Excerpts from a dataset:
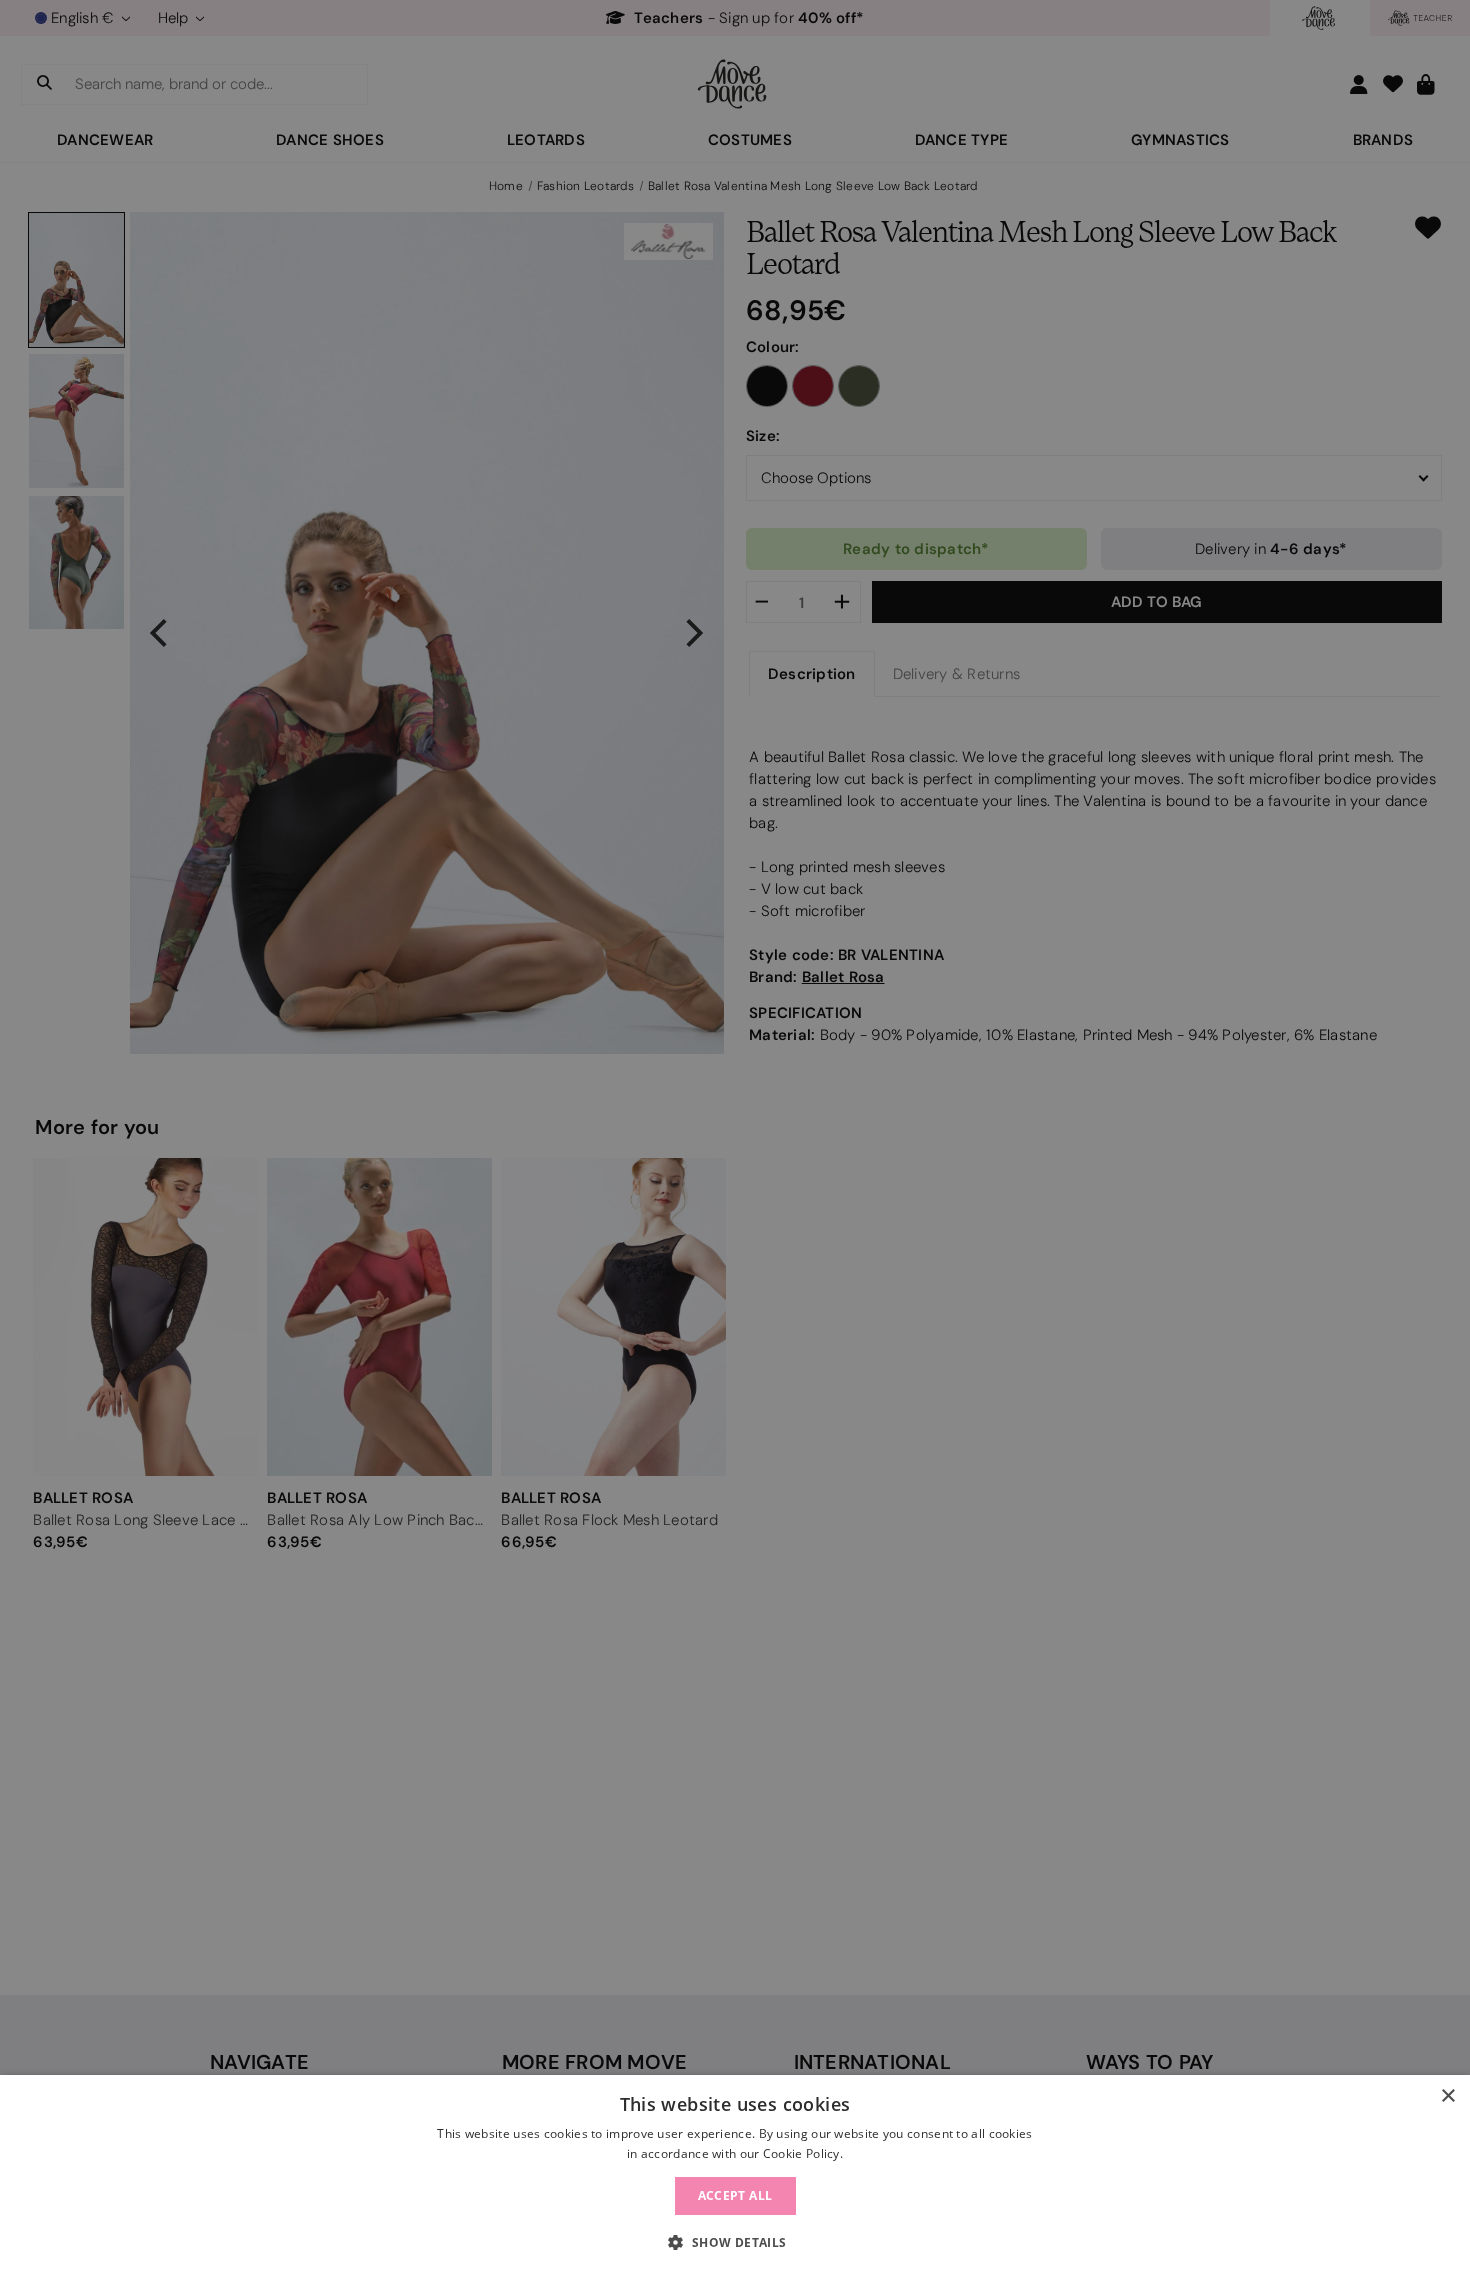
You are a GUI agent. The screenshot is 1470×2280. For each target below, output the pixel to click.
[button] (734, 2243)
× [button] (1447, 2096)
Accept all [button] (735, 2195)
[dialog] (735, 2177)
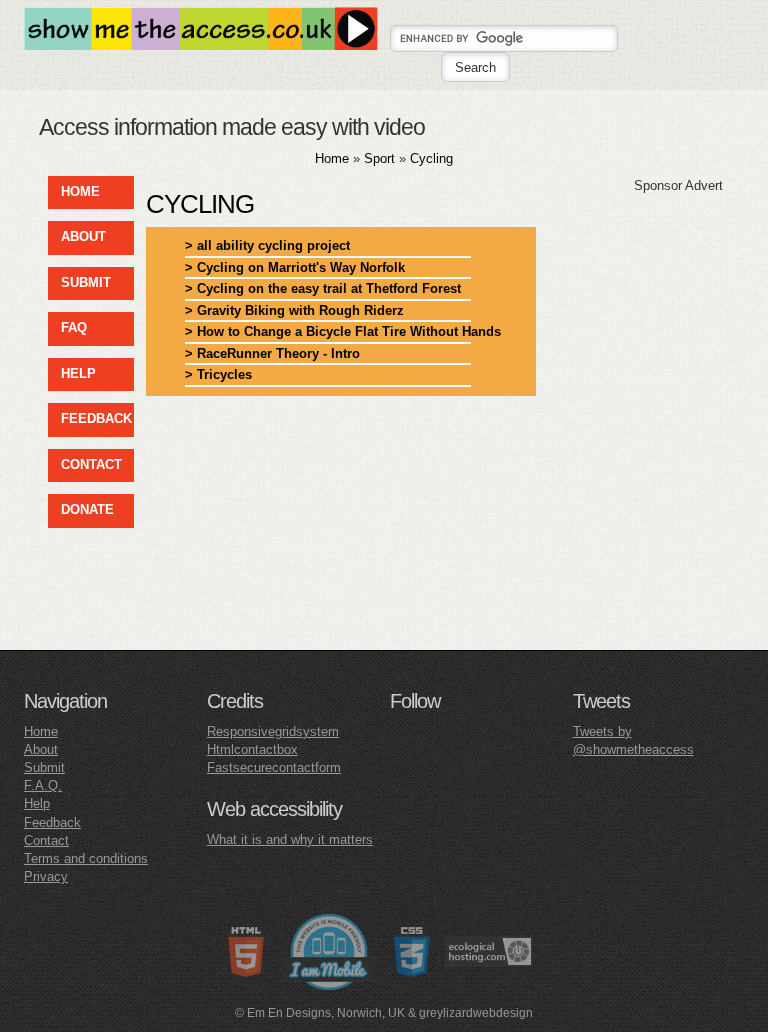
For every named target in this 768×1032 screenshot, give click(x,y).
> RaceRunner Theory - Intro (272, 353)
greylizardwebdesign (476, 1013)
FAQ (74, 327)
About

> **Work request**: Which lines of the records above contain the word "target"? Report each one.

> **Task output**:
You are a GUI agent. The screenshot is 1470×2280. For each target below, output the pixel to click.
For every named target in this 768×1032 screenshot, give click(x,y).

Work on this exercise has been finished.